Iceland hopes to form a new government coalition by the end of the week following months of political stalemate. The new talks, led by the Independence Party, are also mulling the possibility of holding a referendum on resuming the EU accession process, which Iceland abandoned in 2015.
Iceland held snap legislative elections on 29 October following the Panama Papers scandal which revealed the involvement of several senior Icelandic politicians in tax evasion practices. Following the vote, none of the seven parties obtained a clear majority. The conservative Independence party, which gained 29 percent , initially tried to form a government with the liberal, center-right Reform party and the centrist Bright Future.
But they failed to find common ground on issues including relations with the EU, institutional reform and fishing. The last attempt by the Pirate Party, who came third in the election also led to a deadlock after four parties, both centrists and left-wingers, failed to reach a consensus.
On Friday, Icelandic President Gudni Th. Johannesson gave Independence Party Leader, Bjarni Benediktsson, the mandate to form a government. Formal coalition talks between the Independence Party, the Reform Party and Bright Future began Monday, according to Iceland’s RÚV.
Ahead of the negotiations, Reform Party Leader Benedikt Johannesson told Stod 2 TV that a new government could be announced by the end of the week.
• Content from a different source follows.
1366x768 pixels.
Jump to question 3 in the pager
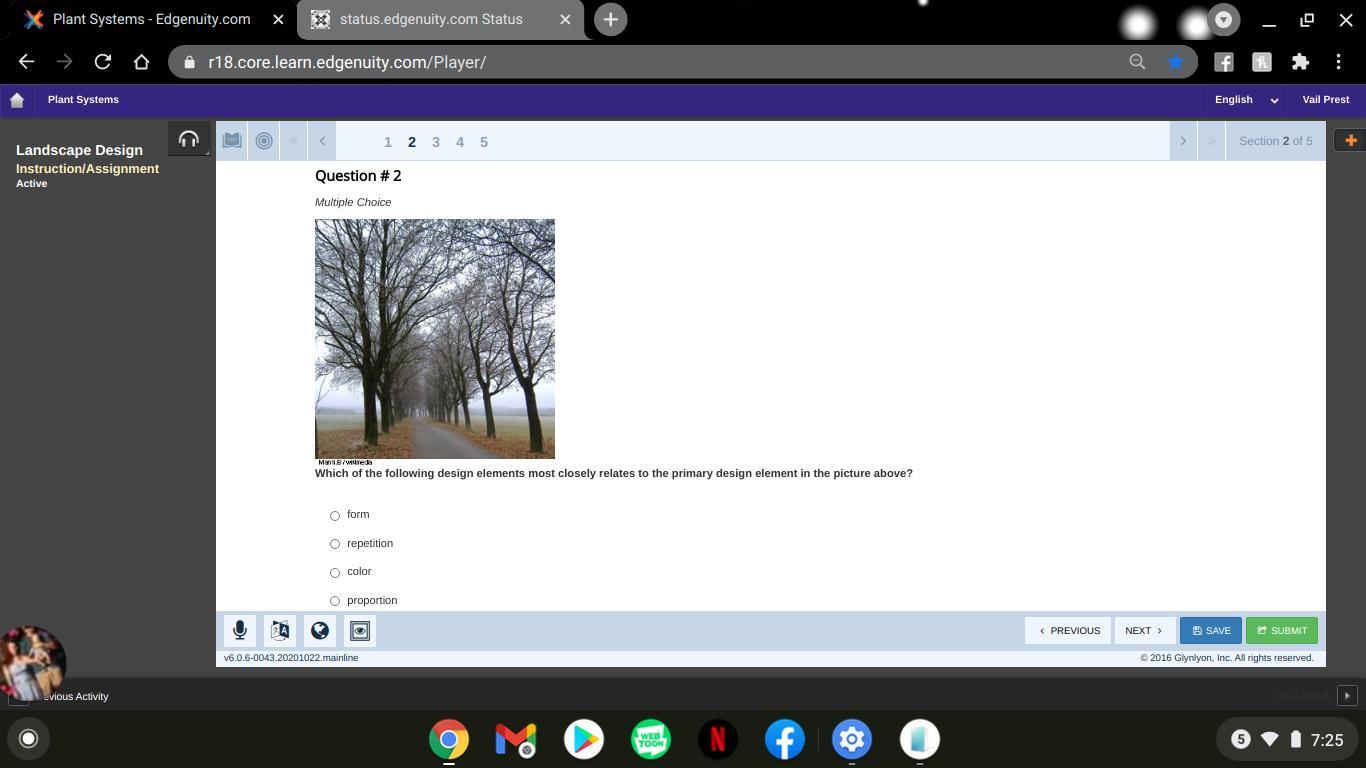(436, 142)
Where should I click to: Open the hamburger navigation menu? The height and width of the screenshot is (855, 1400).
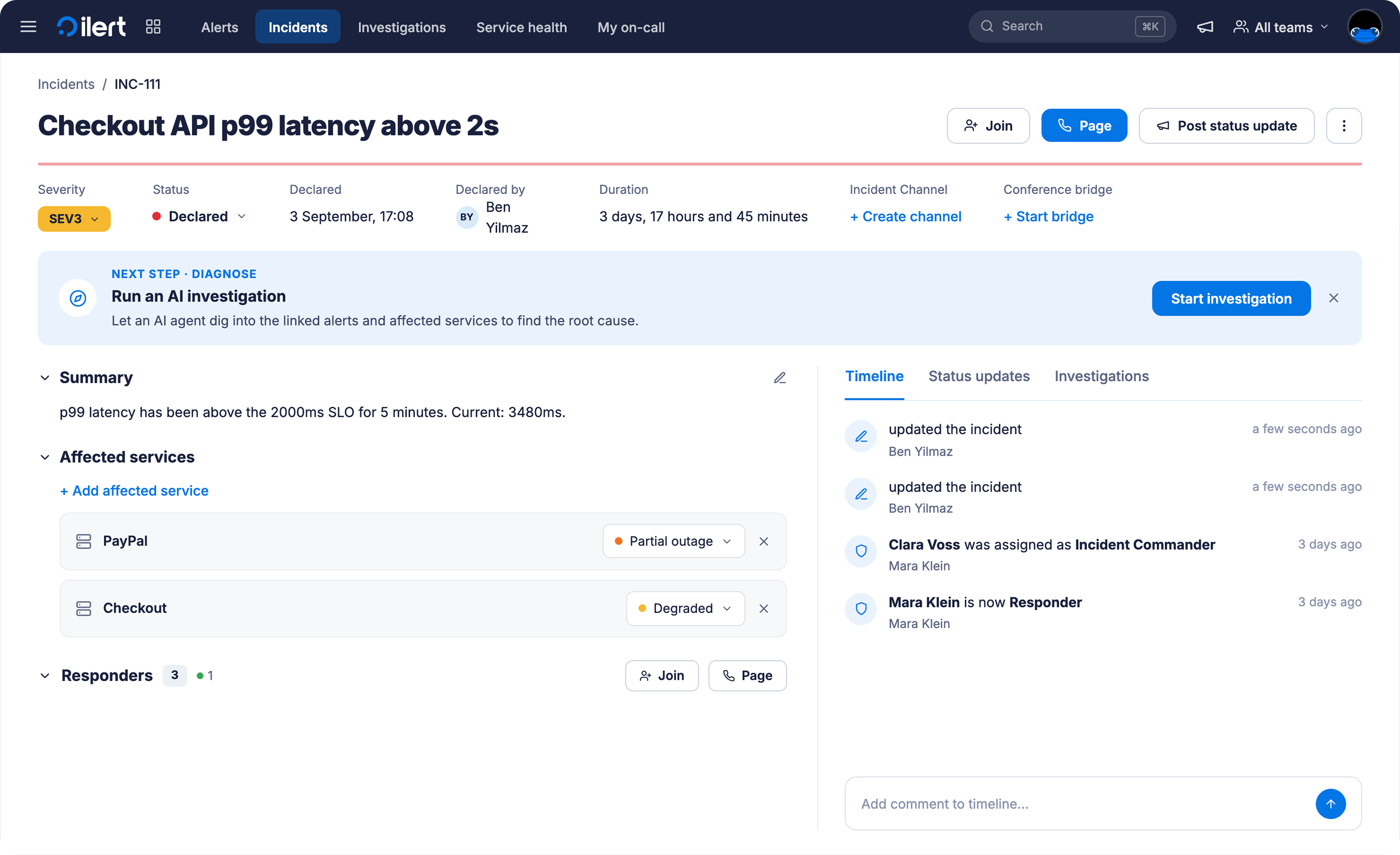pos(28,27)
Reports in the Icelandic media indicate that parties engaged in the negotiations have managed to find consensus.
“We have crossed the biggest obstacles. Now we will use the next days to write the government’s policy,” Reform leader Benedikt Johannesson told the daily Frettabladid. “That in it itself should not take a very long time, but we are in no hurry.”
As part of the new deal, the future coalition wants to hold a referendum on whether to revive negotiations with Brussels regarding EU membership, Bright Future leader Ottarr Proppe told RÚV.
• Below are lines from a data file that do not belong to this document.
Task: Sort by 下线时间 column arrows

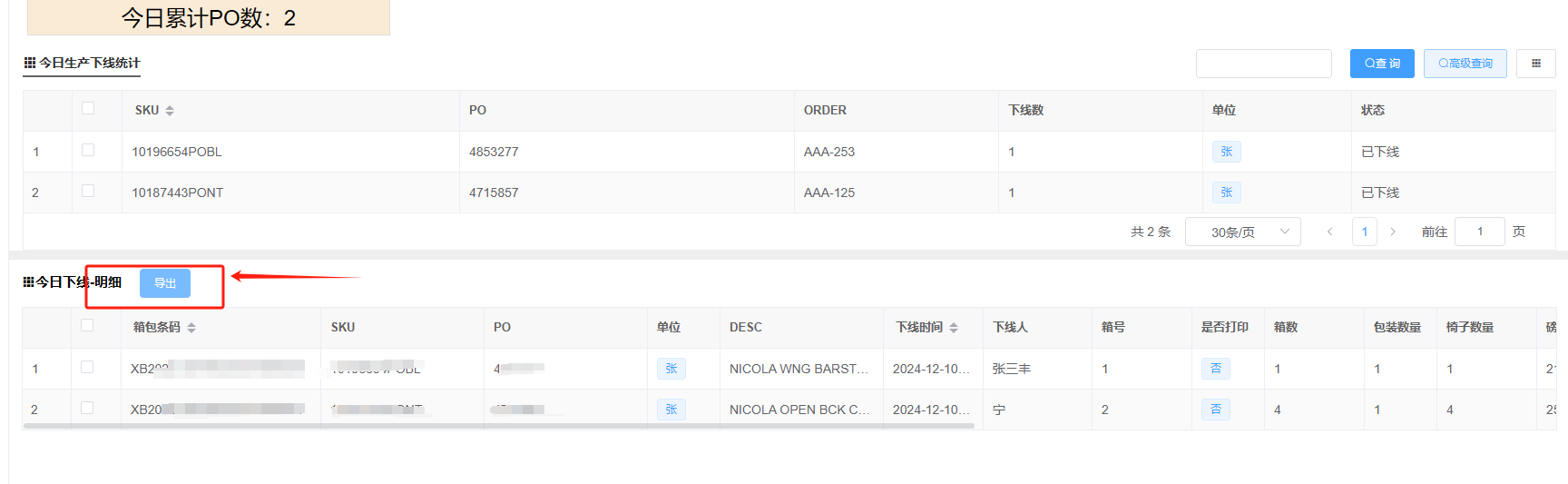Action: 954,328
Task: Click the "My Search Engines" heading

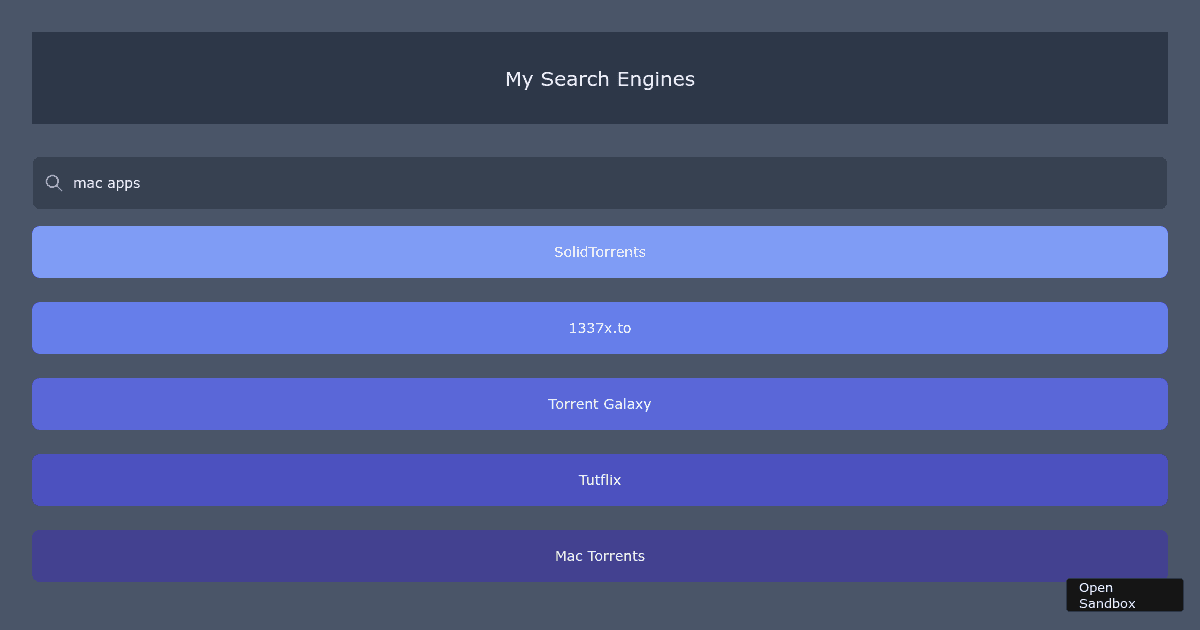Action: click(600, 79)
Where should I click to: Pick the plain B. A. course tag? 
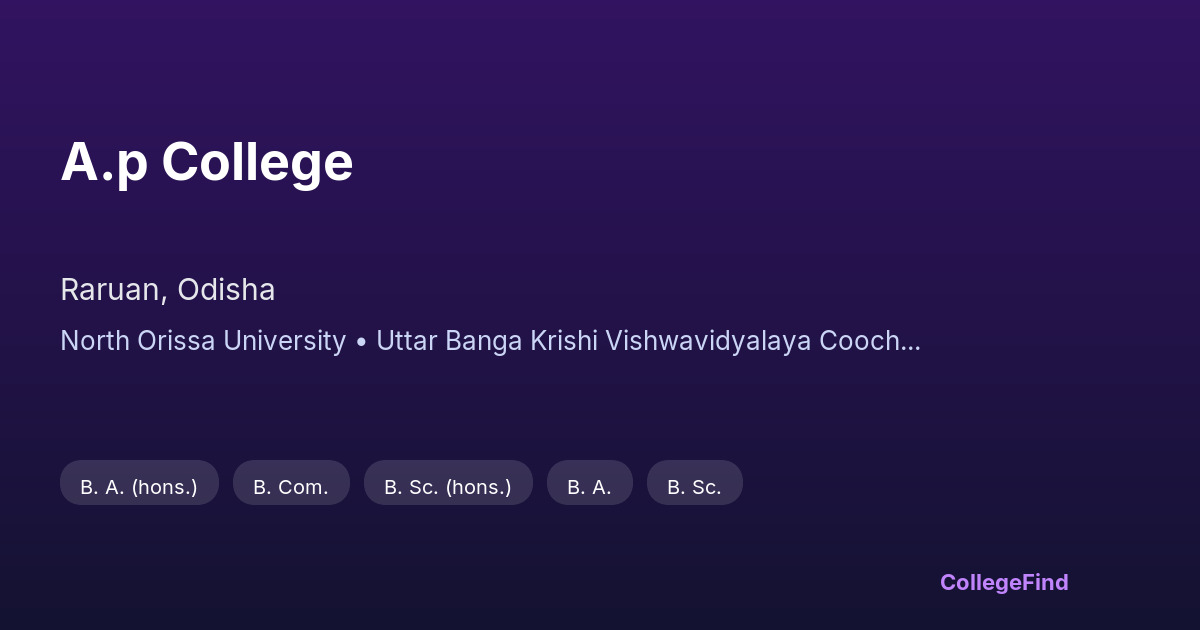coord(589,487)
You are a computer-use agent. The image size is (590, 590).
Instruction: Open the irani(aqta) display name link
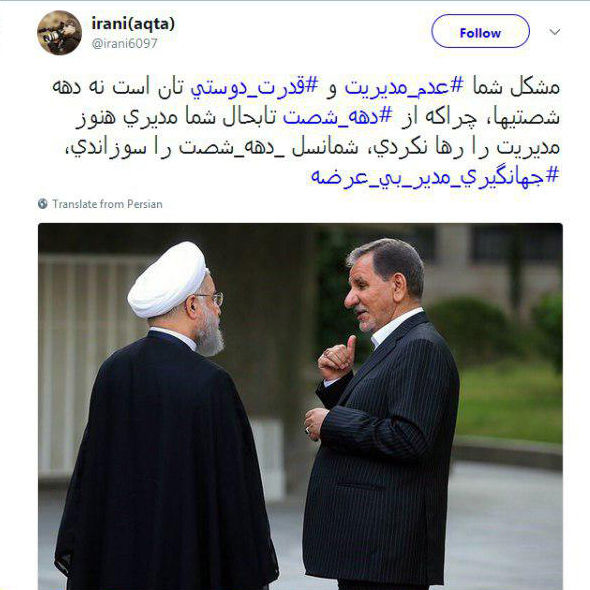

Politicians have also apparently managed to find agreement on fisheries and agriculture, two areas of contention which hindered negotiations in the past.
Iceland first applied for EU membership under a leftist government in 2009, when the country was badly shaken by an economic crisis that saw the Icelandic krona lose almost half its value, making eurozone membership an attractive prospect.
But the thorny issue of fishing quotas remained Reykjavik’s key obstacle to joining the bloc. In 2015, the eurosceptic Progress Party and Independence Party officially ended Iceland’s accession talks.
Some 64 percent of Icelanders are against joining the EU while 36 percent supports membership, according to a poll conducted in September by the think tank MMR. A subsequent survey found that 68 percent are in favour of holding a referendum to determine the EU question, according to RÚV.